Bild nicht mehr verfügbar.

Johann Rzeszut (71) will die Akte Kampusch nicht schließen.

Foto: dapd

Eine ruhige Pension hat Johann Rzeszut nicht lange genießen können. Der sportliche Strafrechtler, der vergangenen Montag seinen 71. Geburtstag feierte, war 2006 als Präsident des Obersten Gerichtshofes (OGH) in den Ruhestand getreten. Zwei Jahre später wurde er in die Evaluierungskommission berufen, die im Auftrag des schwer unter Druck geratenen Innenministeriums Ermittlungspannen und Ungereimtheiten im Entführungsfall Natascha Kampusch prüfen sollte.

Und weil sich Johann Rzeszut noch nie ruhigstellen ließ, ist es seit damals auch mit seinem Ruhestand vorbei. Was der zweifache Familienvater in den zu prüfenden Geheimakten las, erschütterte sein Vertrauen in Polizei, Justiz und Politik derart, dass er unaufgefordert ein 25-seitiges Schreiben ans Parlament verfasste, in dem er schwere Vorwürfe gegen die Ermittlungsbehörden erhob. Die Sachverhaltsdarstellung endete mit den Worten "In 42 Justizdienstjahren habe ich Vergleichbares nicht erlebt" - und führte zu Ermittlungen gegen hochrangige Justizbeamte von Wien bis Graz.

"Verschwörungen und Spekulationen"

Aber auch die inzwischen dritte mit der Causa Natascha Kampusch befasste Staatsanwaltschaft, nämlich die in Innsbruck, stellte die Ermittlungen ein. Man könne den Behörden keine gravierenden Versäumnisse nachweisen, manche Detailfragen könnten nicht geklärt werden. Und es gebe keine Beweise dafür, dass der Entführer Wolfgang Priklopil Komplizen gehabt habe, lautet die Conclusio. Was sich mit den Aussagen von Natascha Kampusch selbst deckt.
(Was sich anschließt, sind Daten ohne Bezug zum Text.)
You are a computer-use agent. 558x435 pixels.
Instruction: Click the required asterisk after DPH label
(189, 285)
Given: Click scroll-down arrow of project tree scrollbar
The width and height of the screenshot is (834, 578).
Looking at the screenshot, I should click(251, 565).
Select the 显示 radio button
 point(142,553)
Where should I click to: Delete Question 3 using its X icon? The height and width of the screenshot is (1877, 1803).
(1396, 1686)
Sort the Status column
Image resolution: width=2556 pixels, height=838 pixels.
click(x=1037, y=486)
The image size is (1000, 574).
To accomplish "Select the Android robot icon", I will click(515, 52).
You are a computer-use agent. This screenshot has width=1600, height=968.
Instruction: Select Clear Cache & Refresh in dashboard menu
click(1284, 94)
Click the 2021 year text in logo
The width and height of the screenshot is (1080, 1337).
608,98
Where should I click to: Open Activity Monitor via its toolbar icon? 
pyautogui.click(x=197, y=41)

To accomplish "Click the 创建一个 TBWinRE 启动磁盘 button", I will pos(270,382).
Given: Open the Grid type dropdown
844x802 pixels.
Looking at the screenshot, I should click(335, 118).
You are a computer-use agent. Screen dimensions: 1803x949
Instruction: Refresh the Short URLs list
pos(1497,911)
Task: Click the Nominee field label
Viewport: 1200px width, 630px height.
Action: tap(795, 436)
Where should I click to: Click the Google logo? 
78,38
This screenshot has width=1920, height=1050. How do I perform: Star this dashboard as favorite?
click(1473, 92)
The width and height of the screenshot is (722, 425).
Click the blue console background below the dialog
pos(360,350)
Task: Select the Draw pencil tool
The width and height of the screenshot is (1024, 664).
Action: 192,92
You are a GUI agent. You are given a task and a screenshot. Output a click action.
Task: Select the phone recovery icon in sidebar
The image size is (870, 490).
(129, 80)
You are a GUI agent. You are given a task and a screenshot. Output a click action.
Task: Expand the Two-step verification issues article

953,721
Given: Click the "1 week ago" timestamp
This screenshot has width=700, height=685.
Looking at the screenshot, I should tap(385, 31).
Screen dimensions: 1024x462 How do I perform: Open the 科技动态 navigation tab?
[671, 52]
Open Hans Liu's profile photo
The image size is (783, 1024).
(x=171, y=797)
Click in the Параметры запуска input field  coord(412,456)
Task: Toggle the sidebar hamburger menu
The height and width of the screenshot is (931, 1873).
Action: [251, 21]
Doch Johann Rzeszut bleibt dabei: Für ihn gibt es einfach zu viele offene Fragen. Dafür folgt nun die Retourkutsche aus der Justiz: Rzeszuts Behauptungen (und auch ähnlich formulierte Vorwürfe von Evaluierungsleiter Ludwig Adamovich) seien nichts als Verschwörungen, Spekulationen und "phantastische Theorien", heißt es im Abschlussbericht der Innsbrucker Staatsanwaltschaft. Tatsache ist, dass sowohl Rzeszut als auch Ex-VfGH-Präsident Adamovich bisher handfeste Beweise schuldig blieben. Was sie, wenn es in den Akten tatsächlich ebensolche geben sollte, wegen ihrer Verschwiegenheitspflicht aber auch müssen.

Johann Rzeszut mag sich dieser Tage vielleicht fragen, was geworden wäre, wenn er, wie in jungen Jahren geplant, Chemie studiert hätte. Andererseits hat er es immer als schöne Aufgabe gesehen, "als Richter Spannungen aus dem gesellschaftlichen Leben zu nehmen". (Michael Simoner, DER STANDARD-Printausgabe, 7.3.2012)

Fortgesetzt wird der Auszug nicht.